Print each entry precisely; exclude the pictures.

Data records
# # # # #
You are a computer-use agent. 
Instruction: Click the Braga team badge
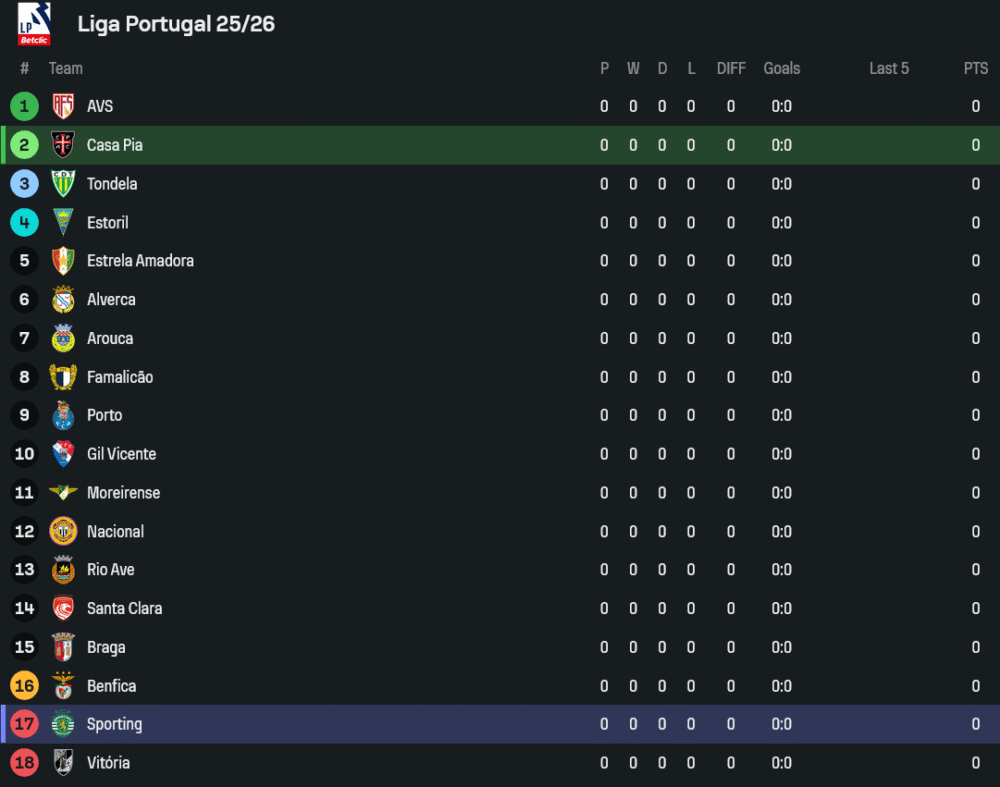(x=63, y=647)
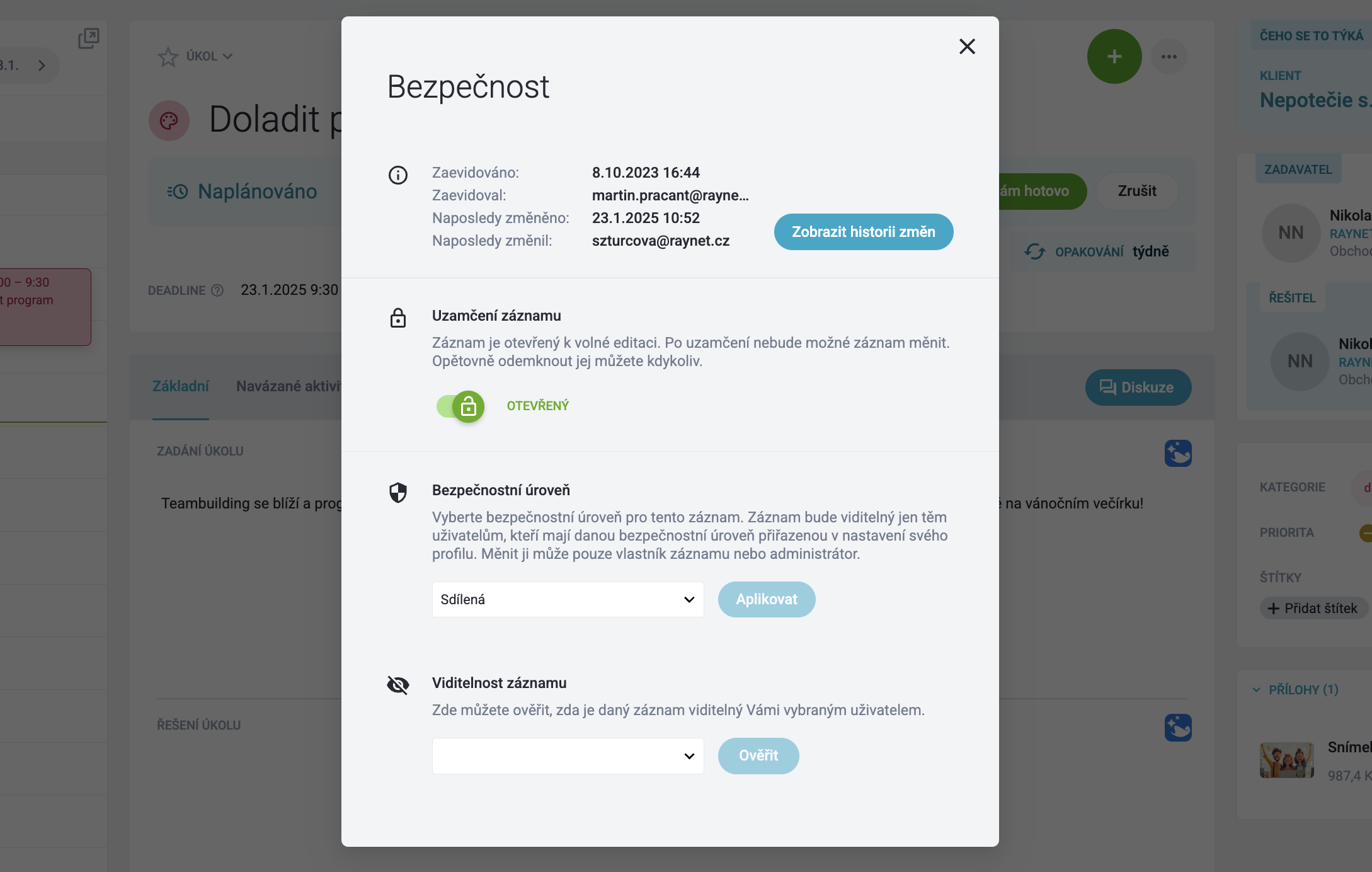Click the open-in-new-window icon

coord(88,38)
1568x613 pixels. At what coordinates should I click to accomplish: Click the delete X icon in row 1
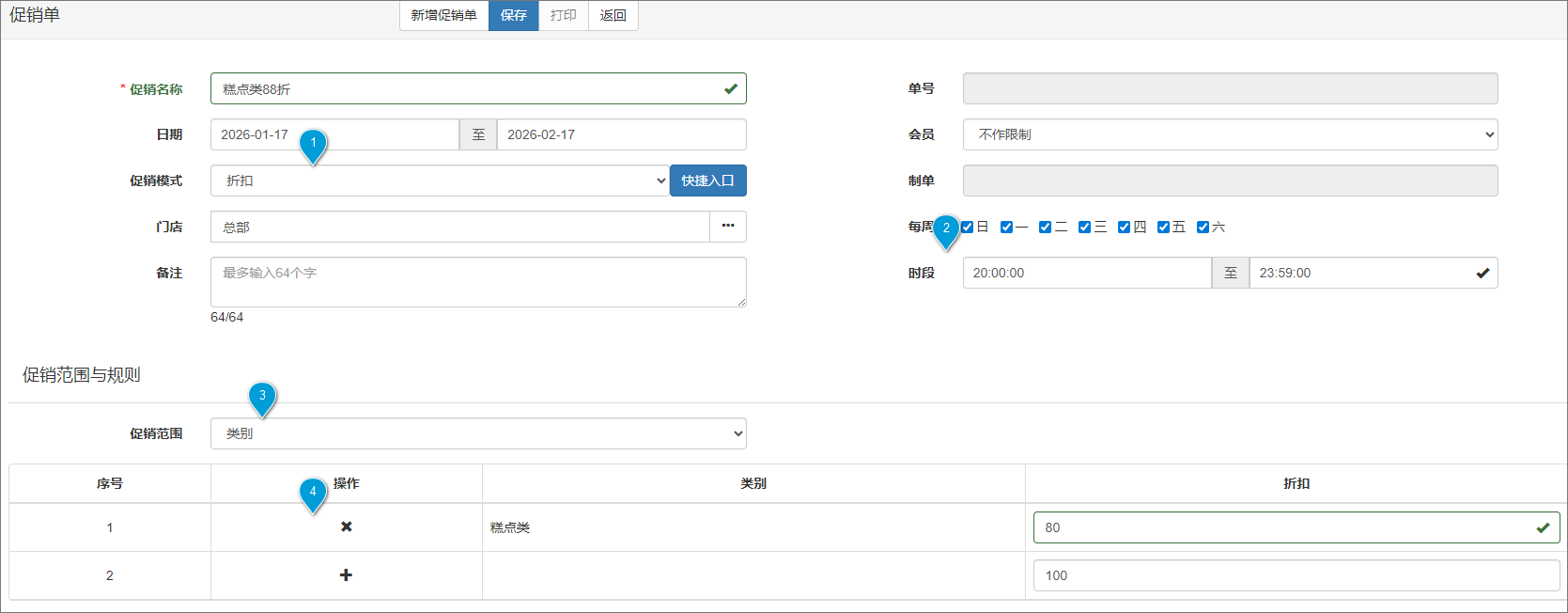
# # # # #
### Reply to the task
You are a computer-use agent. 
Instruction: Click the Braga team badge
(x=63, y=647)
Click the open-in-new-window icon

coord(88,38)
1568x613 pixels. At what coordinates should I click to accomplish: Click the delete X icon in row 1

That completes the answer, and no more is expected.